§ **ASSIGNMENT**: Output the full listing again without altering anything.

*** Begin section ***

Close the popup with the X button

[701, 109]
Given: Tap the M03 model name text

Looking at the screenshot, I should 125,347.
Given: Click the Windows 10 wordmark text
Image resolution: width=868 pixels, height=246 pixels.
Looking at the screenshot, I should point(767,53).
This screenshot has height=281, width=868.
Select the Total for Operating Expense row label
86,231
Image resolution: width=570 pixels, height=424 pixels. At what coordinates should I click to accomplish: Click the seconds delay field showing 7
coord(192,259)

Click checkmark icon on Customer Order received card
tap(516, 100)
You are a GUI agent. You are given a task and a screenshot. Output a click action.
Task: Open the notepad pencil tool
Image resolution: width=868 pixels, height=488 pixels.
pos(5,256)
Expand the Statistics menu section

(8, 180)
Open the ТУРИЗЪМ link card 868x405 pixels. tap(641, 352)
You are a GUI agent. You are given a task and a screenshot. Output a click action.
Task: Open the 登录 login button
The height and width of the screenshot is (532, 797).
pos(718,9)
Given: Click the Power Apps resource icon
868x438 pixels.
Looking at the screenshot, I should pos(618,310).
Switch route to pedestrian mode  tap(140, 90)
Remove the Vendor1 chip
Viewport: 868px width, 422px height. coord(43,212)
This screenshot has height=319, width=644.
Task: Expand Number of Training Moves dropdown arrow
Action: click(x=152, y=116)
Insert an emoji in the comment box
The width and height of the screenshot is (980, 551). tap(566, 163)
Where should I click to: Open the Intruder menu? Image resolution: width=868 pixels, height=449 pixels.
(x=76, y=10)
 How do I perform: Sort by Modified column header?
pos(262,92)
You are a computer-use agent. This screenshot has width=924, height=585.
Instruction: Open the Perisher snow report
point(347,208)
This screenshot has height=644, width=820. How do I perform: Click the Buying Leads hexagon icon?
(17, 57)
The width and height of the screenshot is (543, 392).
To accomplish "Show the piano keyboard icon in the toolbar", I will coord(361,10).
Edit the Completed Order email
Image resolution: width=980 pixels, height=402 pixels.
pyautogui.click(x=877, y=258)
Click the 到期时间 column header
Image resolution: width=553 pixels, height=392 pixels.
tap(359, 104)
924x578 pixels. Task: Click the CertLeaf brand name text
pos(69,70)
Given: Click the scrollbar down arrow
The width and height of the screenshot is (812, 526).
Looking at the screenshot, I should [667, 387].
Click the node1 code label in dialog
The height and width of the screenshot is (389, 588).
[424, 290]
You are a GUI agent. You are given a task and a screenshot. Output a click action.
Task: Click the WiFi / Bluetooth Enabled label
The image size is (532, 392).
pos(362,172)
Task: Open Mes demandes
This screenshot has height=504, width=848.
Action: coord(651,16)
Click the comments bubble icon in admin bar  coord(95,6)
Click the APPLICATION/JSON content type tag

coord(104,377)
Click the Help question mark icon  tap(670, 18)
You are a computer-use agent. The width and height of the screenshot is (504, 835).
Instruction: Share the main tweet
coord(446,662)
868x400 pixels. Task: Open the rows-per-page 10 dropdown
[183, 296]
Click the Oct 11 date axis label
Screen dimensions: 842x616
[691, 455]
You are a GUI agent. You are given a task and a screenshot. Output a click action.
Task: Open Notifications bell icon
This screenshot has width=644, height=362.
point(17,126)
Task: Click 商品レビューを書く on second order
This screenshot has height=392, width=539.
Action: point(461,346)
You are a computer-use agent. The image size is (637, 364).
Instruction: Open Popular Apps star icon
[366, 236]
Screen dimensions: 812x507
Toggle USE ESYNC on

*** End section ***

§ **EXERCISE SOLUTION**:
Close the popup with the X button

[701, 109]
Given: Tap the M03 model name text

Looking at the screenshot, I should 125,347.
Given: Click the Windows 10 wordmark text
Image resolution: width=868 pixels, height=246 pixels.
Looking at the screenshot, I should point(767,53).
This screenshot has height=281, width=868.
Select the Total for Operating Expense row label
86,231
Image resolution: width=570 pixels, height=424 pixels. At what coordinates should I click to accomplish: Click the seconds delay field showing 7
coord(192,259)

Click checkmark icon on Customer Order received card
tap(516, 100)
You are a GUI agent. You are given a task and a screenshot. Output a click action.
Task: Open the notepad pencil tool
Image resolution: width=868 pixels, height=488 pixels.
pos(5,256)
Expand the Statistics menu section

(8, 180)
Open the ТУРИЗЪМ link card 868x405 pixels. tap(641, 352)
You are a GUI agent. You are given a task and a screenshot. Output a click action.
Task: Open the 登录 login button
The height and width of the screenshot is (532, 797).
pos(718,9)
Given: Click the Power Apps resource icon
868x438 pixels.
Looking at the screenshot, I should pos(618,310).
Switch route to pedestrian mode  tap(140, 90)
Remove the Vendor1 chip
Viewport: 868px width, 422px height. coord(43,212)
This screenshot has height=319, width=644.
Task: Expand Number of Training Moves dropdown arrow
Action: click(x=152, y=116)
Insert an emoji in the comment box
The width and height of the screenshot is (980, 551). tap(566, 163)
Where should I click to: Open the Intruder menu? Image resolution: width=868 pixels, height=449 pixels.
(x=76, y=10)
 How do I perform: Sort by Modified column header?
pos(262,92)
You are a computer-use agent. This screenshot has width=924, height=585.
Instruction: Open the Perisher snow report
point(347,208)
This screenshot has height=644, width=820. How do I perform: Click the Buying Leads hexagon icon?
(17, 57)
The width and height of the screenshot is (543, 392).
To accomplish "Show the piano keyboard icon in the toolbar", I will coord(361,10).
Edit the Completed Order email
Image resolution: width=980 pixels, height=402 pixels.
pyautogui.click(x=877, y=258)
Click the 到期时间 column header
Image resolution: width=553 pixels, height=392 pixels.
tap(359, 104)
924x578 pixels. Task: Click the CertLeaf brand name text
pos(69,70)
Given: Click the scrollbar down arrow
The width and height of the screenshot is (812, 526).
Looking at the screenshot, I should [667, 387].
Click the node1 code label in dialog
The height and width of the screenshot is (389, 588).
[424, 290]
You are a GUI agent. You are given a task and a screenshot. Output a click action.
Task: Click the WiFi / Bluetooth Enabled label
The image size is (532, 392).
pos(362,172)
Task: Open Mes demandes
This screenshot has height=504, width=848.
Action: coord(651,16)
Click the comments bubble icon in admin bar  coord(95,6)
Click the APPLICATION/JSON content type tag

coord(104,377)
Click the Help question mark icon  tap(670, 18)
You are a computer-use agent. The width and height of the screenshot is (504, 835).
Instruction: Share the main tweet
coord(446,662)
868x400 pixels. Task: Open the rows-per-page 10 dropdown
[183, 296]
Click the Oct 11 date axis label
Screen dimensions: 842x616
[691, 455]
You are a GUI agent. You are given a task and a screenshot. Output a click action.
Task: Open Notifications bell icon
This screenshot has width=644, height=362.
point(17,126)
Task: Click 商品レビューを書く on second order
This screenshot has height=392, width=539.
Action: point(461,346)
You are a computer-use agent. The image size is (637, 364).
Instruction: Open Popular Apps star icon
[366, 236]
Screen dimensions: 812x507
Toggle USE ESYNC on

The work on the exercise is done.